The Pug Automatic

Usability trumps security

Written July 16, 2011. Tagged UI, Annoyances.

After complaining about it on Twitter for the third time or so, I thought I should blog about a recurring UI annoyance.

It's all too common that login forms tell you that the username or password is incorrect, but not which one. I love Pivotal Tracker, but they made me laugh out loud by adding a third possible source of error:

Failed login stating "Invalid username, password, or invitation."

The reason usually given is security. By not revealing to an attacker whether they got the username right, they may waste their time trying to crack the password of non-existent accounts.

That's right as far as it goes, but I would argue that this is a case where usability should trump security.

As a user, it's very frustrating to repeatedly fail to log in without knowing if you're using the wrong one out of several usernames or emails, or the wrong one out of several passwords. Or the wrong invitation. If you even have an account.

TripAdvisor gets this right:

Failed login stating "There is no account for nonuser@example.com".

There are definitely cases where it's the user-friendly thing not to reveal if a username or email is in use. Such as on a dating site, where the user may be embarrassed or worse to be revealed as a member.
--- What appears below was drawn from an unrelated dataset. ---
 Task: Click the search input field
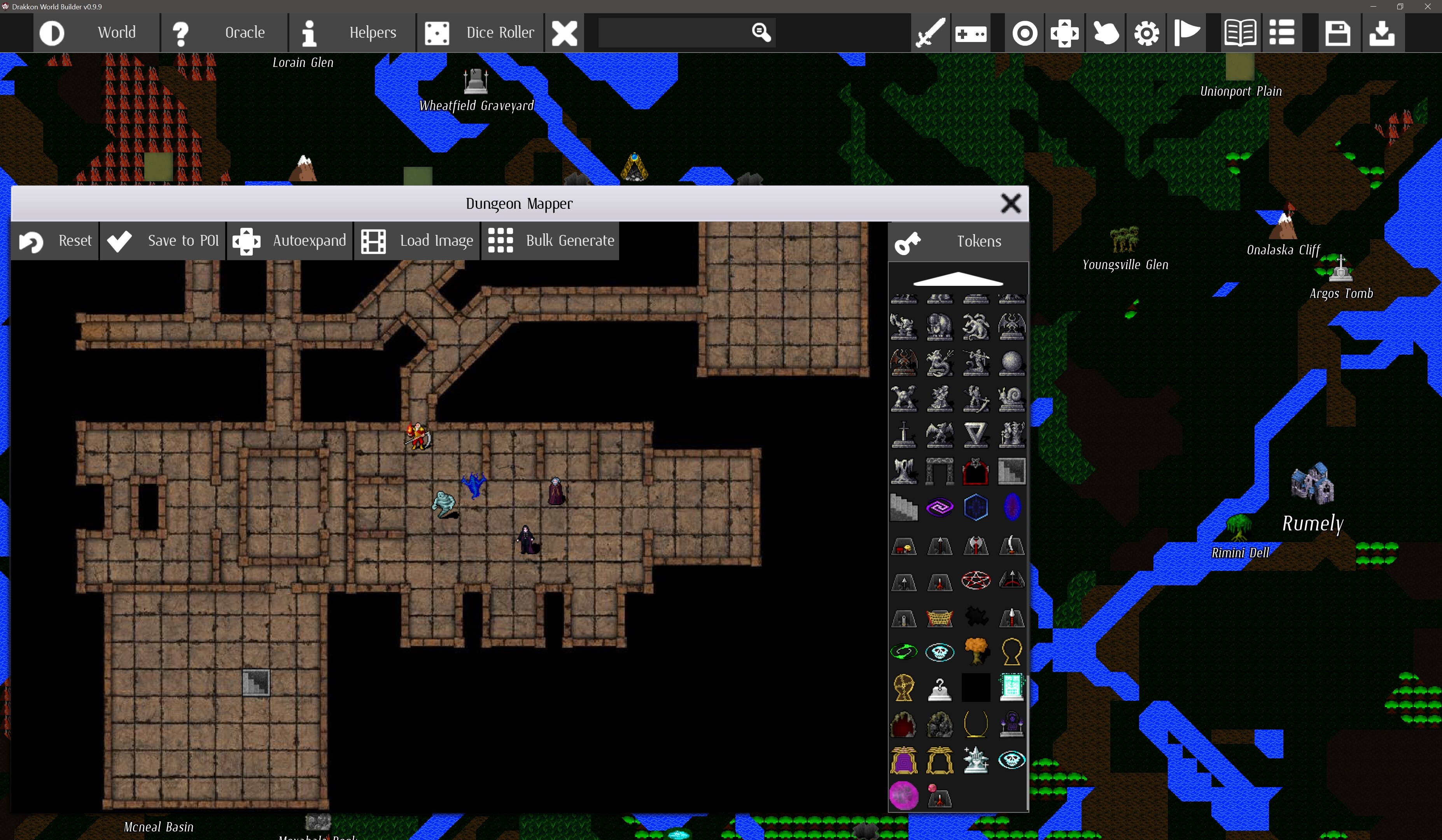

Obviously security is important. But this is security by obscurity. An attacker is unlikely to try email addresses entirely at random. They will probably know or suspect that the account exists before starting out. And your site should probably not rely on the username being a secret for security.

Also, if you do insist on not telling the user, please think things through.

Password reset form stating "Invalid username or email".

If other pages, such as user profiles or password reset, can tell if an account exists, your page is only one request safer. Any attacker worth their salt can first try that page to find an existing account, then attack your login page.

Another common and amusing miss is to be unspecific if the username is known, but specific if unknown, such as on Flickr. Incorrect password:

Failed login stating "Invalid ID or password."

Incorrect username:

Failed login stating "This ID is not yet taken."

I'm not saying it's objectively wrong to be vague about what credential is incorrect. But it is often user-unfriendly, and my opinion is that this is a case where usability trumps security.